REQUIREMENTS
Answer these from the judgment:
(a) Which magistrate delivered the judgment under appeal, and on what date?
(b) What motor vehicle did the auctioneer attach?
(c) What is the date of the Respondent's defence?

DOCUMENT

• • • • •

Fitzgerald v Muganda Wasulwa t/a Keysian Auctioneers [2024] KEHC 9390 (KLR)
Full Case Text
Fitzgerald v Muganda Wasulwa t/a Keysian Auctioneers (Civil Appeal 421 of 2018) [2024] KEHC 9390 (KLR) (Civ) (25 July 2024) (Judgment)
Neutral citation: [2024] KEHC 9390 (KLR)
Republic of Kenya
In the High Court at Nairobi (Milimani Law Courts)
Civil
Civil Appeal 421 of 2018
DKN Magare, J
July 25, 2024
Between
Maryanne Fitzgerald
Appellant
and
Muganda Wasulwa t/a Keysian Auctioneers
Respondent
Judgment
1. This is an appeal from the Judgment and decree of the Honourable D.W. Mburu delivered on 10/8/2018 in Milimani CMCC No. 2151 of 2009. The appeal is materially on the grounds that the learned trial court erred in law and fact:a.In finding that the Appellant had no locus standi to sue in the lower court suit.b.By failing to find that the Appellant had capacity to sue for breach of fiduciary duty by the Respondent.c.By finding that the Appellant had not proved irregularities in the process of sale of the suit motor vehicle.
2. The Appellant as such prayed for reliefs that the Judgment be set aside and replaced with an order allowing the suit with costs.
Pleadings 3. In the Plaint dated 8/4/2009 and amended on 6/5/2009, it was pleaded that on 5/11/2008, the Plaintiff instructed the defendant to carry out attachment and sale of a Judgment debtor’s property. The Judgment-debtor was the Plaintiff’s former husband and the right to execute had accrued pursuant to the order issued on 27/8/2008 in Maintenance Cause No. 10 of 2008 Maryanne Fitzgerald v Wayne Long Edward.
4. The Plaintiff is the Appellant herein. She averred that the defendant, as her instructed auctioneer attached her former husband’s motor vehicle Registration No. KAV 508Q Nissan Patrol and purported to have sold it at Ksh. 360,000/. According to the Appellant, the alleged sale was fraudulent as there was no advertising and the sale was at an undervalue.
5. The Appellant therefore prayed for reliefs for the release of the suit motor vehicle to her as decree holder and the cancellation of the transfer and general damages.
6. The Respondent entered appearance and filed defence dated 13/11/2012 denying the averments in the plaint and inviting the Appellant to strict proof.

• • • • •

ENTRIES SHOWN
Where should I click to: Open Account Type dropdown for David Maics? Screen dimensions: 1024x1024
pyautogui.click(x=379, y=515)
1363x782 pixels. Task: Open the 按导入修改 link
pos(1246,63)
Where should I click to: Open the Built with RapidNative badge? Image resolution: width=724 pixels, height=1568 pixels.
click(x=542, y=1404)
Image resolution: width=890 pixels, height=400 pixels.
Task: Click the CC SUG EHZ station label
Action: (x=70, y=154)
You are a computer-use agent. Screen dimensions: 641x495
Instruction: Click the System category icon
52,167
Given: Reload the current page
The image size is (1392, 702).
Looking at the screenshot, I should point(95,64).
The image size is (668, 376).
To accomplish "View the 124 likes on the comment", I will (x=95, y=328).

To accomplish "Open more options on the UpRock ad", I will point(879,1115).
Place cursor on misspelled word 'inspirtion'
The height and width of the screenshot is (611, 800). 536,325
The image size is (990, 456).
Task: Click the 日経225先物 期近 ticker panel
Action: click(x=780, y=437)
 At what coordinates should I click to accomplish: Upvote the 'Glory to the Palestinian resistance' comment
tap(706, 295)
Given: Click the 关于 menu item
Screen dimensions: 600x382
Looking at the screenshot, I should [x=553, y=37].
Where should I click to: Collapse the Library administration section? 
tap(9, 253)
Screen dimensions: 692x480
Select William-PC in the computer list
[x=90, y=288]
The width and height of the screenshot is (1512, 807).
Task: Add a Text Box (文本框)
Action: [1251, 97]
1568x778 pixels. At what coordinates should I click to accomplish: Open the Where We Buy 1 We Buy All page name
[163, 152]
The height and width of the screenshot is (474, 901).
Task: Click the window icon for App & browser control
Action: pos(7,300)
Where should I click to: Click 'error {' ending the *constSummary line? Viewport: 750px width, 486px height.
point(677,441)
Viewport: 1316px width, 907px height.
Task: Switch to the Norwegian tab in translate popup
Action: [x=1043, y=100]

• • • • •

TASK OUTPUT
(a) The Honourable D.W. Mburu, on 10/8/2018
(b) Registration No. KAV 508Q Nissan Patrol
(c) 13/11/2012